What you are asked to do: Repeat exactly the lines below, from the line containing "The width and" through the last line, both included. Leave out any pictures.

---

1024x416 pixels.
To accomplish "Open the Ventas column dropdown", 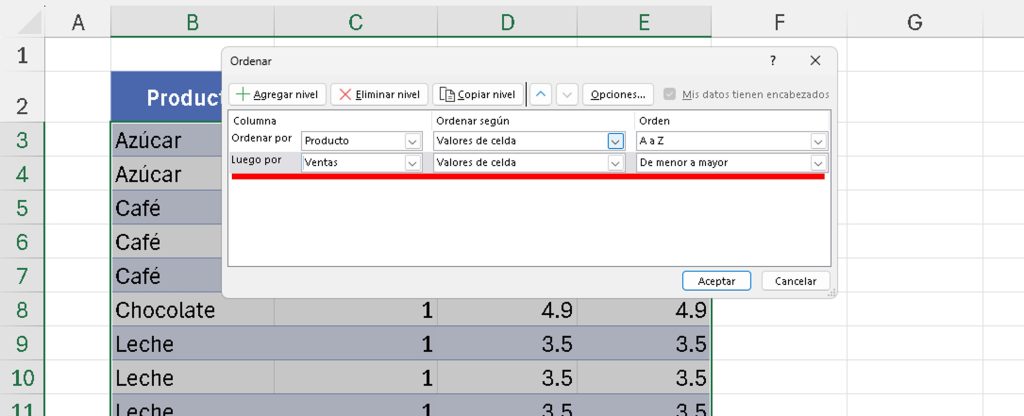I will pos(413,163).
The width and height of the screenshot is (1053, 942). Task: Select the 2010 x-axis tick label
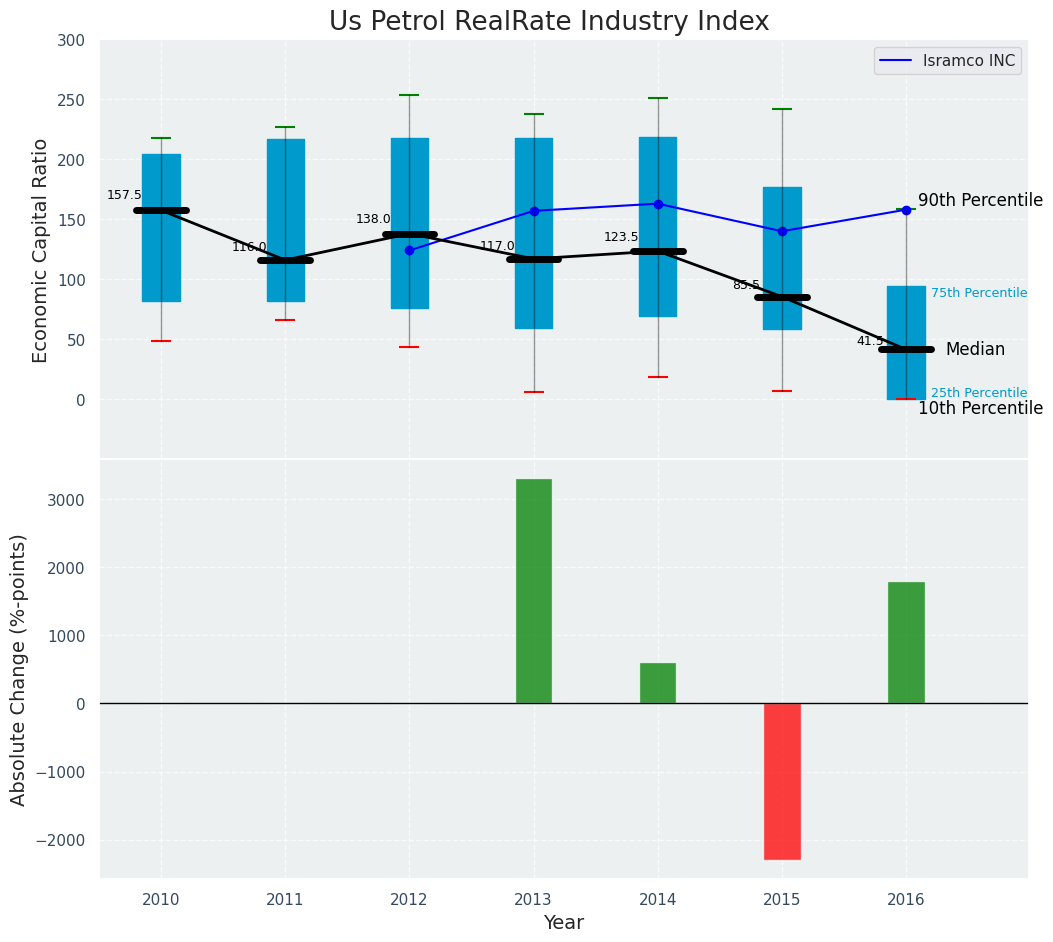pyautogui.click(x=161, y=900)
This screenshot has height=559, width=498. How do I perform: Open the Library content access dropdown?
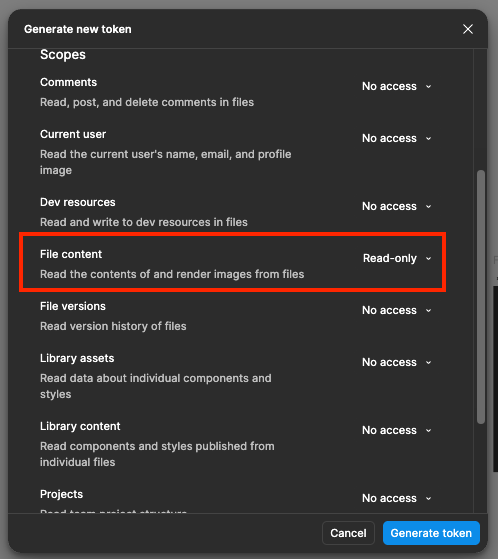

---

Written reply:
The width and height of the screenshot is (1053, 942). Task: Select the 2010 x-axis tick label
pyautogui.click(x=161, y=900)
This screenshot has height=559, width=498. How do I perform: Open the Library content access dropdown?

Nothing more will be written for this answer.